╔══

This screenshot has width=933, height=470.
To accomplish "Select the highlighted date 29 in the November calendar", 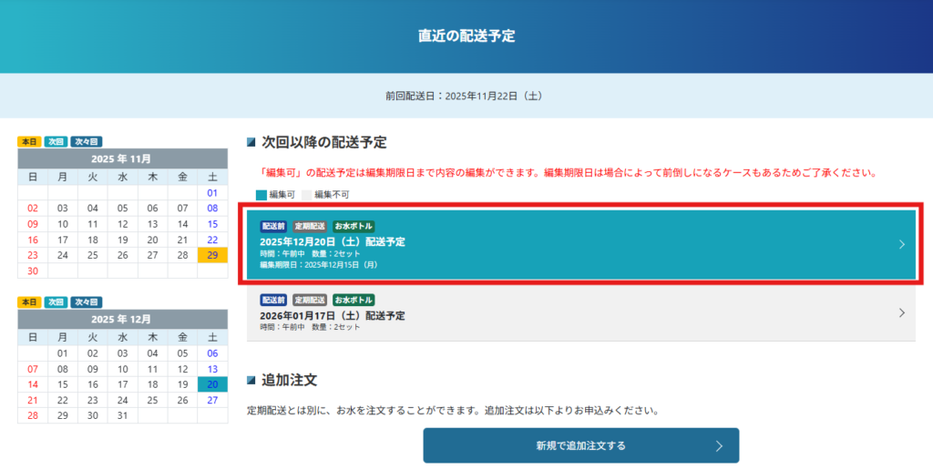I will (x=212, y=255).
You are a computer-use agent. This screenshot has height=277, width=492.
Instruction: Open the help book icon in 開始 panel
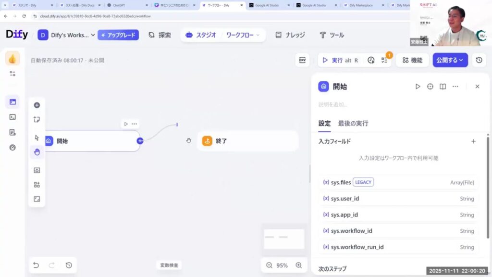pos(443,87)
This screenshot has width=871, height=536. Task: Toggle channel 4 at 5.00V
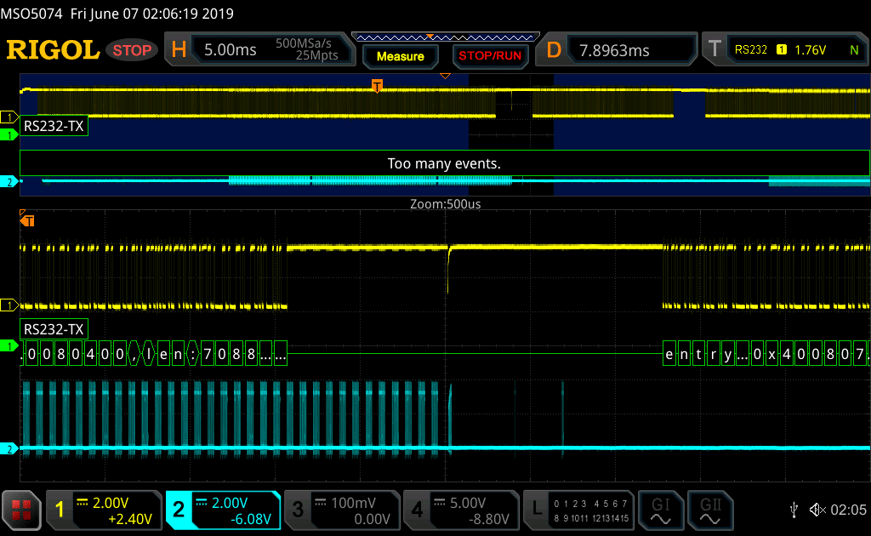point(460,510)
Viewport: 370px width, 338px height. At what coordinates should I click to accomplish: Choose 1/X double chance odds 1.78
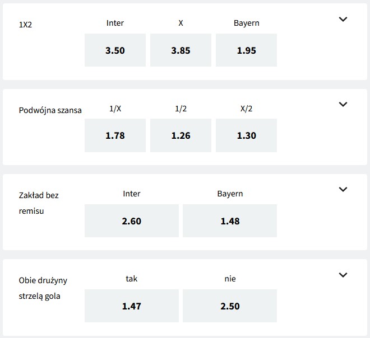point(115,135)
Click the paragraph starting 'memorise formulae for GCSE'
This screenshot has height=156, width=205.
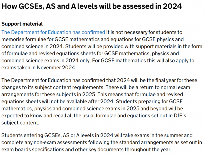click(x=93, y=39)
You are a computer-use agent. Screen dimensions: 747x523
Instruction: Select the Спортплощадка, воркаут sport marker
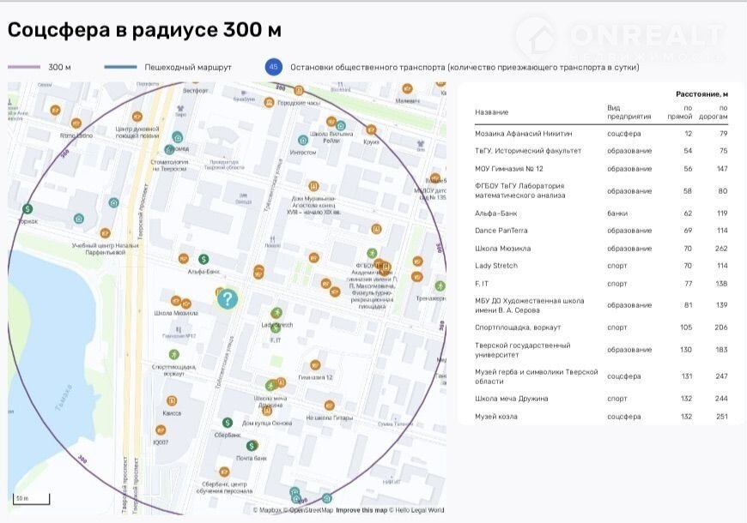coord(174,354)
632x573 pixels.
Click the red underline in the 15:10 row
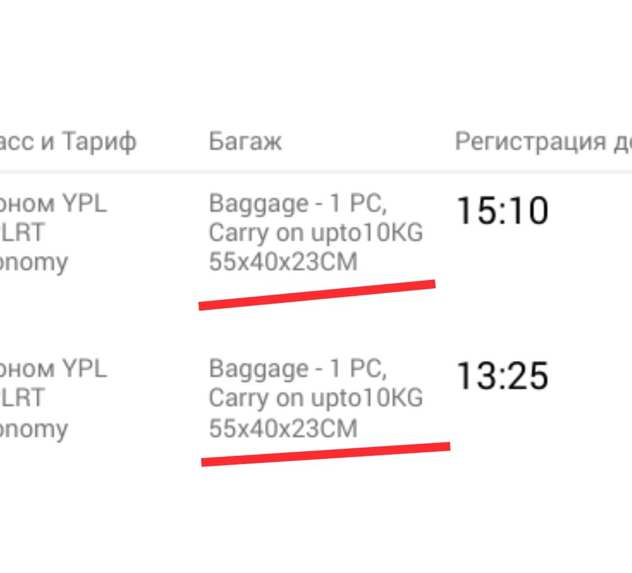click(317, 295)
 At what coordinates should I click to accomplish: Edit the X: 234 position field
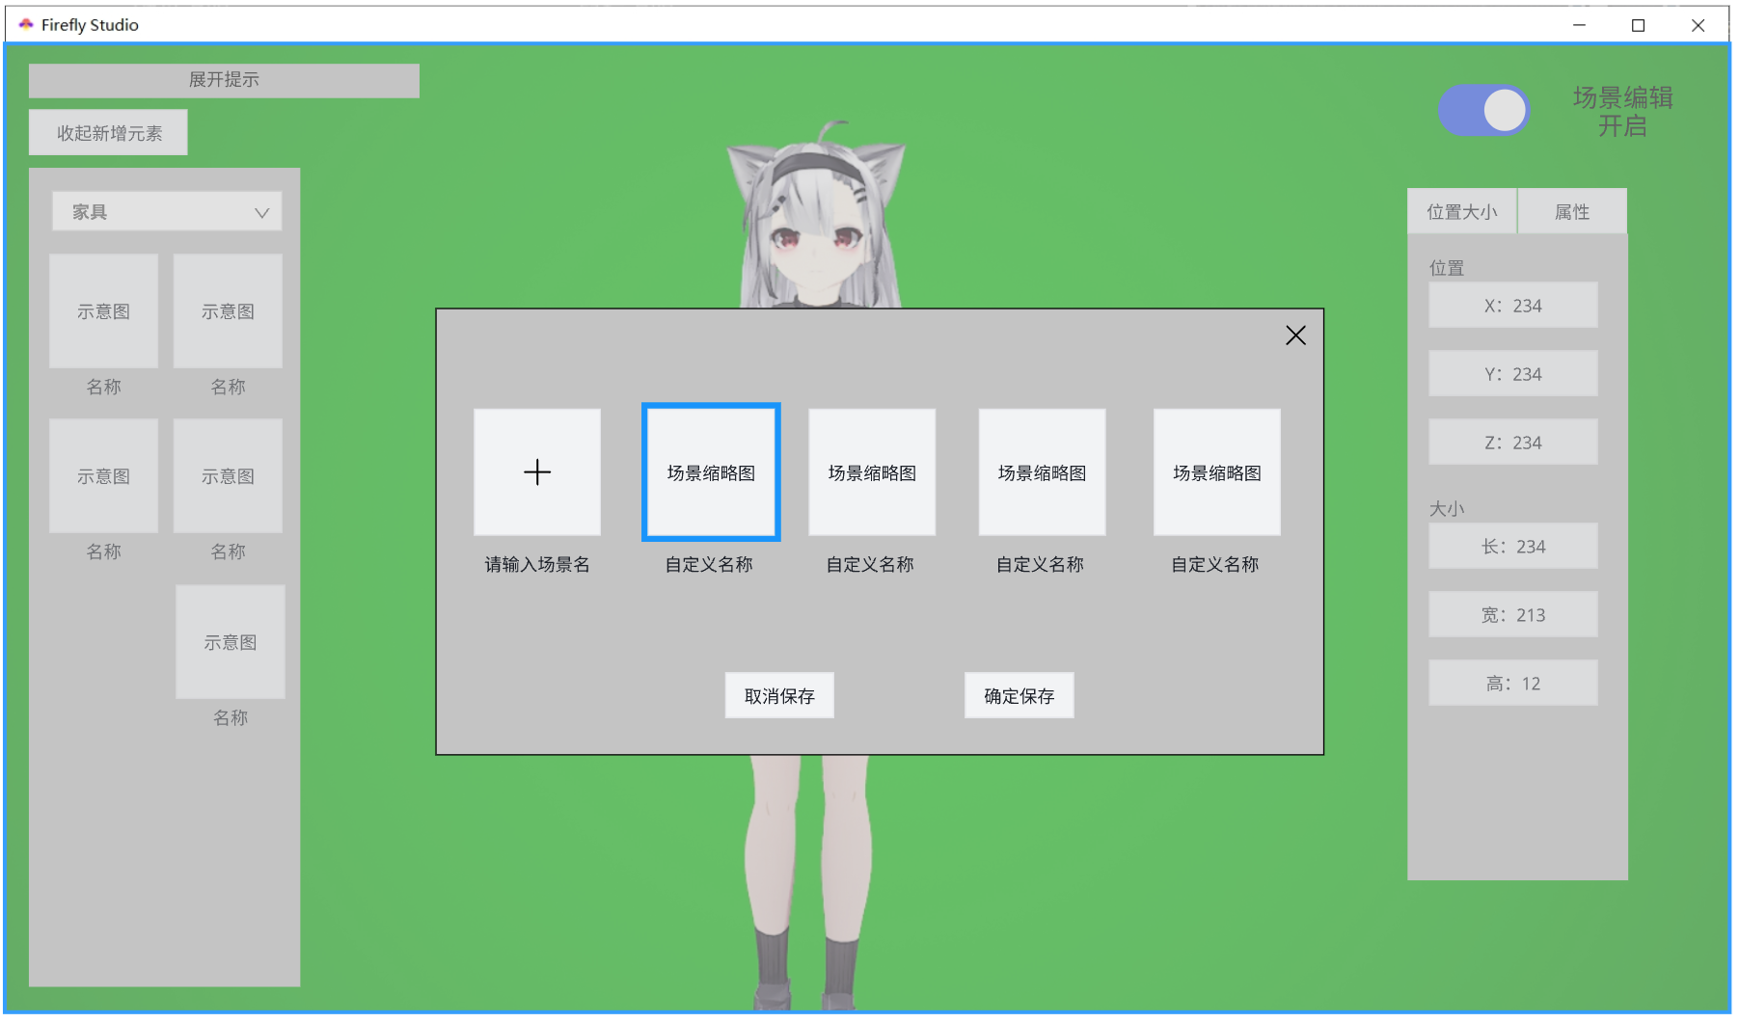[1512, 306]
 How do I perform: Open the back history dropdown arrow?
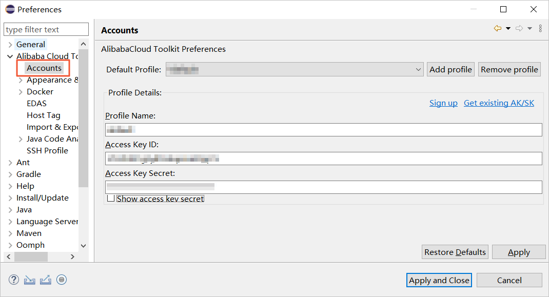click(508, 29)
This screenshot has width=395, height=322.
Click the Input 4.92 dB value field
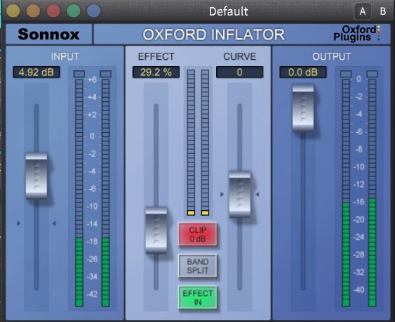click(x=37, y=72)
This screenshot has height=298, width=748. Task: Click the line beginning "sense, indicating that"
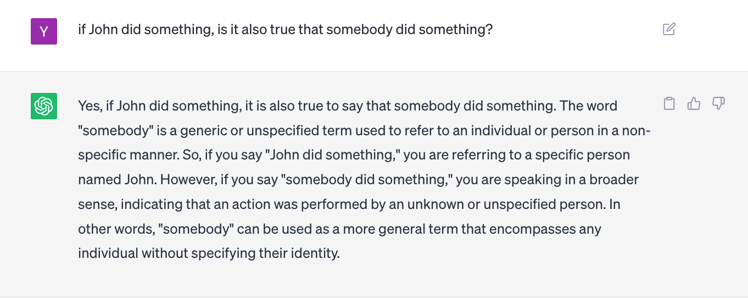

╚══

◆ Instructions for the task: Every line above that contains the word "computer" should be reported.

◆ Output of the task:
You are a computer-use agent. This screenshot has height=277, width=492.
You are a computer-use agent. Screen dimensions: 747x523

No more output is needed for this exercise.